Characterization and Analysis of the Skin Microbiota in Rosacea: Impact of Systemic Antibiotics

1
Department of Dermatology, Incheon St. Mary’s Hospital, The Catholic University of Korea, Seoul 06591, Korea
2
Department of Biomedicine & Health Sciences, The Catholic University of Korea, 222 Banpo-daero, Seocho-gu, Seoul 06591, Korea
*
Author to whom correspondence should be addressed.
J. Clin. Med. 2020, 9(1), 185; https://doi.org/10.3390/jcm9010185
Received: 15 December 2019 / Revised: 6 January 2020 / Accepted: 7 January 2020 / Published: 9 January 2020
(This article belongs to the Section Dermatology)
Systemic antibiotics are extensively used to control the papules and pustules of rosacea. Hence, it is crucial to understand their impact on the rosacea skin microbiota which is thought to be perturbed. The purpose of this study was to compare the makeup and diversity of the skin microbiota in rosacea before and after taking oral antibiotics. We also compared the skin microbiota at baseline according to age and rosacea severity. A longitudinal cohort study was performed on 12 rosacea patients with papules/pustules and no recent use of oral and topical antimicrobials/retinoids. Patients were prescribed oral doxycycline, 100 mg, twice daily for six weeks. Skin areas on the cheek and nose were sampled for 16S ribosomal RNA gene sequencing at baseline, and after six weeks of doxycycline treatment. Eleven females and one male aged 20–79 (median 51) with a median Investigator’s Global Assessment score of 3 (moderate) were enrolled.

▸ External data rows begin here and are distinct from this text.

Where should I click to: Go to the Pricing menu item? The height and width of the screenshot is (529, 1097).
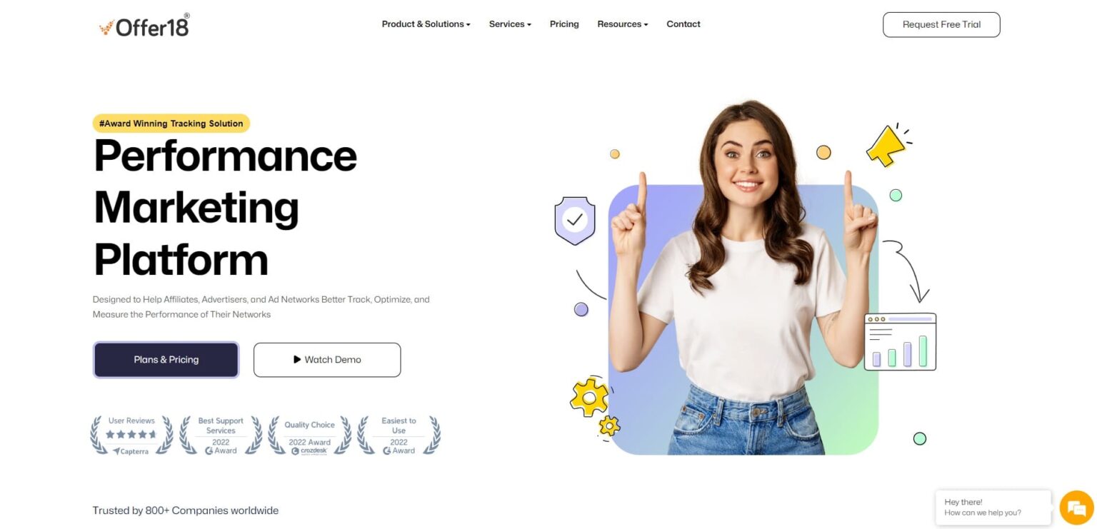(x=564, y=24)
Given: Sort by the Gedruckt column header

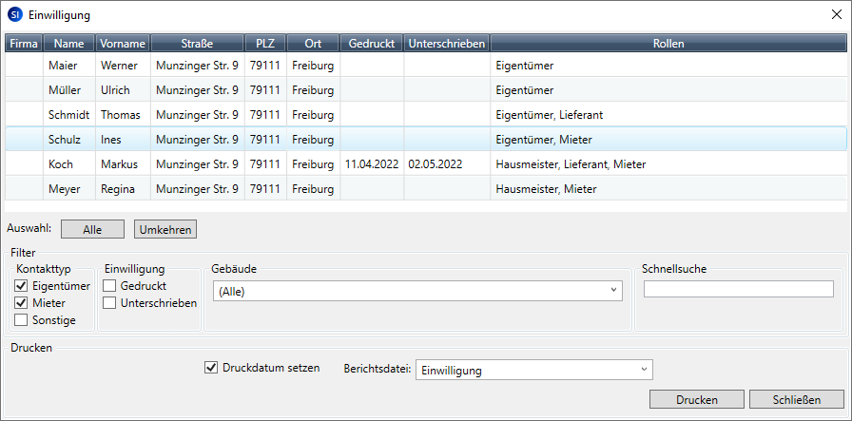Looking at the screenshot, I should point(372,44).
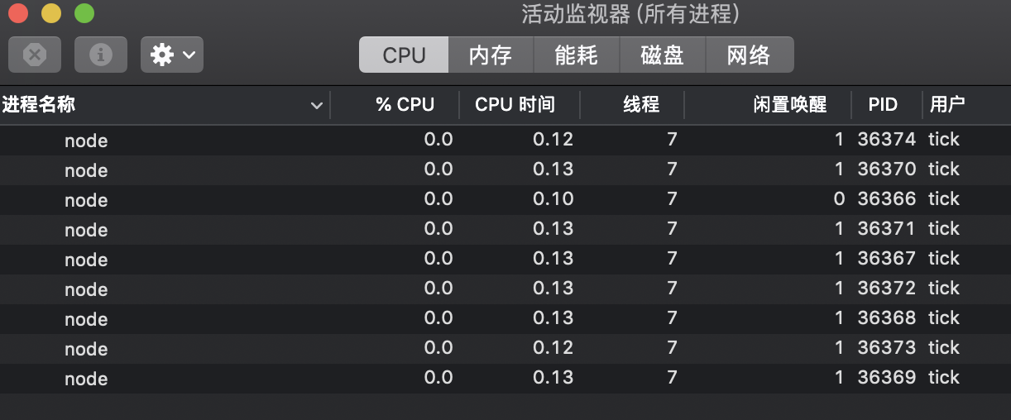Toggle sort arrow on 进程名称 column

click(x=316, y=106)
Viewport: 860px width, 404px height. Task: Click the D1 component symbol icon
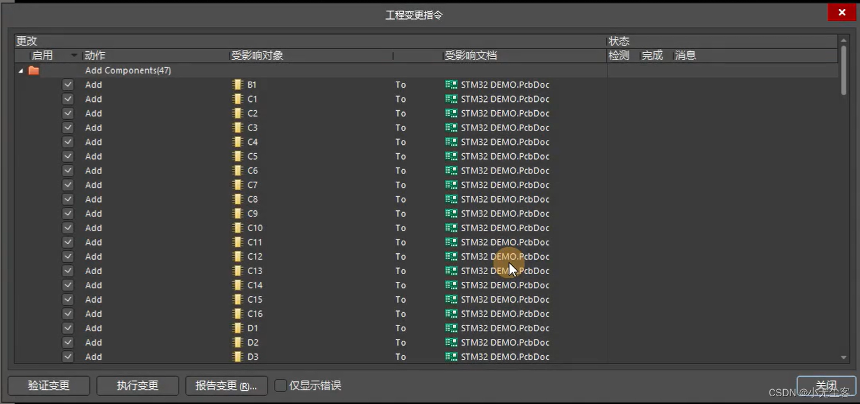click(x=238, y=328)
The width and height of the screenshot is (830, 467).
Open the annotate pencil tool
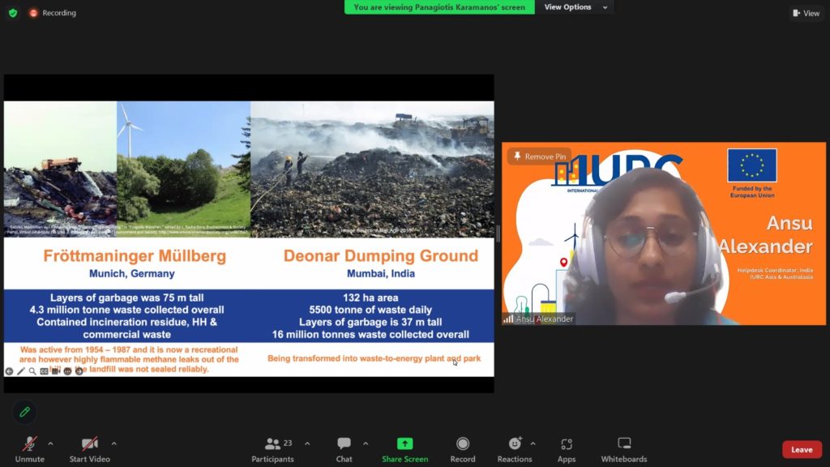(x=24, y=412)
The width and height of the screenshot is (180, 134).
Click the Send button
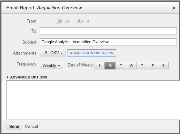pos(14,127)
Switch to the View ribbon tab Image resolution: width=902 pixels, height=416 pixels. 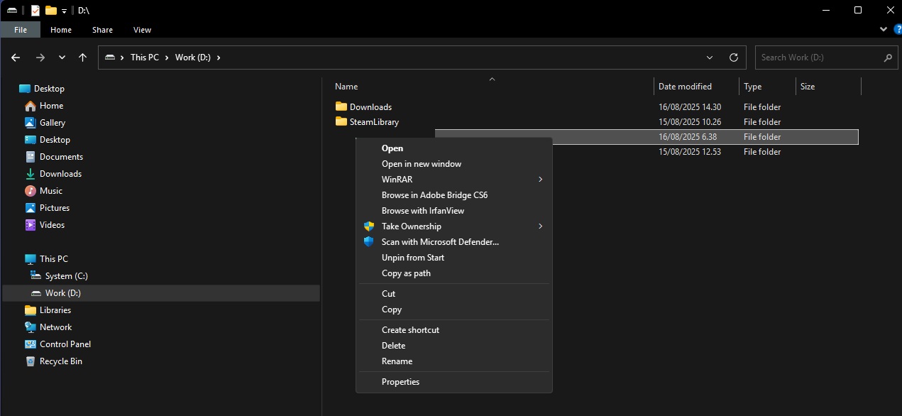(142, 30)
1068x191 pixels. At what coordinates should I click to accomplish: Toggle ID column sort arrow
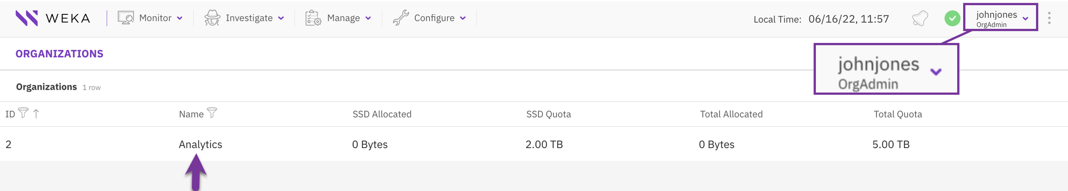coord(36,113)
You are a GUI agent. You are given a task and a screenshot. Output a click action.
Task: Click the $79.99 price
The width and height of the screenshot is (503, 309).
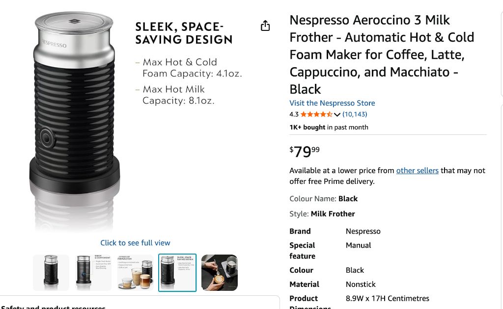pyautogui.click(x=305, y=152)

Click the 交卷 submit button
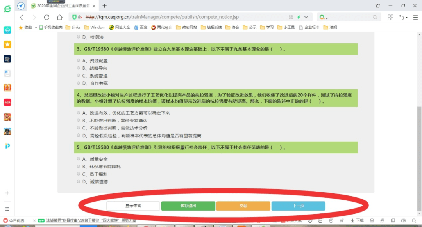click(243, 206)
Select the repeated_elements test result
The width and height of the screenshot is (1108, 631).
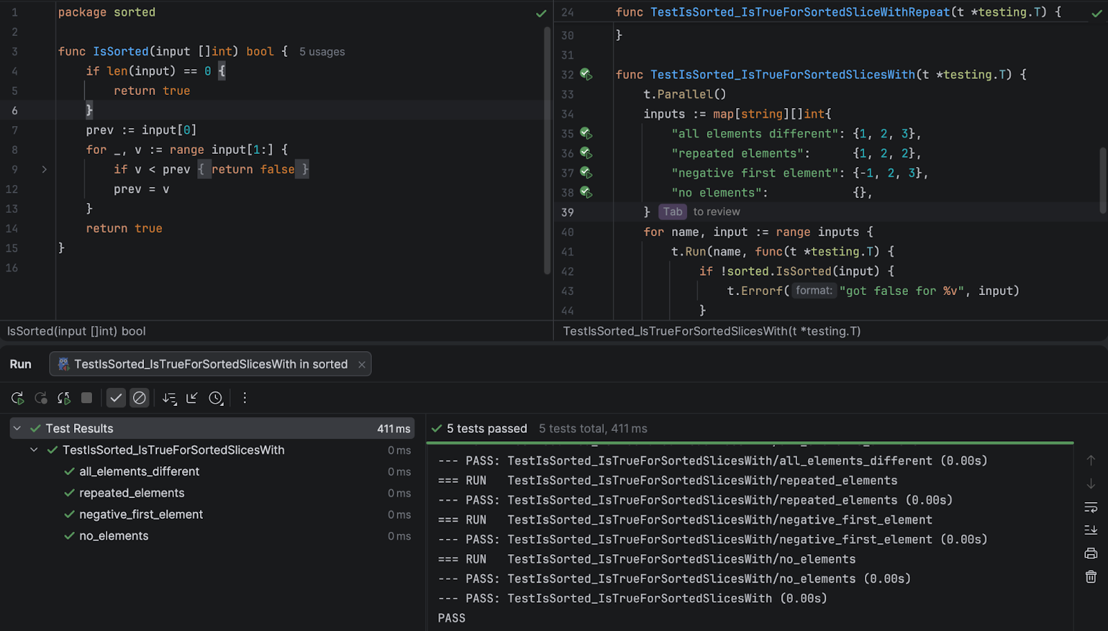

At baseline, Staphylococcus epidermidis was the most dominant species followed by Cutibacterium acnes (formerly Propionibacterium acnes). In the 60 Over-age group, the prevalence of Cutibacterium acnes was lower than that of the 60 & Under-age group. Rosacea severity increased with age and was associated with a decrease in the relative abundance of Cutibacterium acnes and an increase of Snodgrassella alvi. Across all subjects, antibiotic treatment reduced clinical rosacea grades and was associated with an increase in the relative abundance of Weissella confusa (P = 0.008, 95% CI 0.13% to 0.61%). Bacterial diversity (alpha diversity) was not significantly altered by antibiotics treatment. Principal coordinates analysis showed mild clustering of samples by patient (ANOSIM, Analysis of Similarity, R = 0.119, P = 0.16) and scant clustering with treatment (ANOSIM, R = 0.002; P = 0.5). In conclusion, we believe that rosacea has a unique age-dependent characteristic (i.e., severity). Although we were not able to pinpoint a causative microbiota, our study provides a glimpse into the skin microbiota in rosacea and its modulation by systemic antibiotics.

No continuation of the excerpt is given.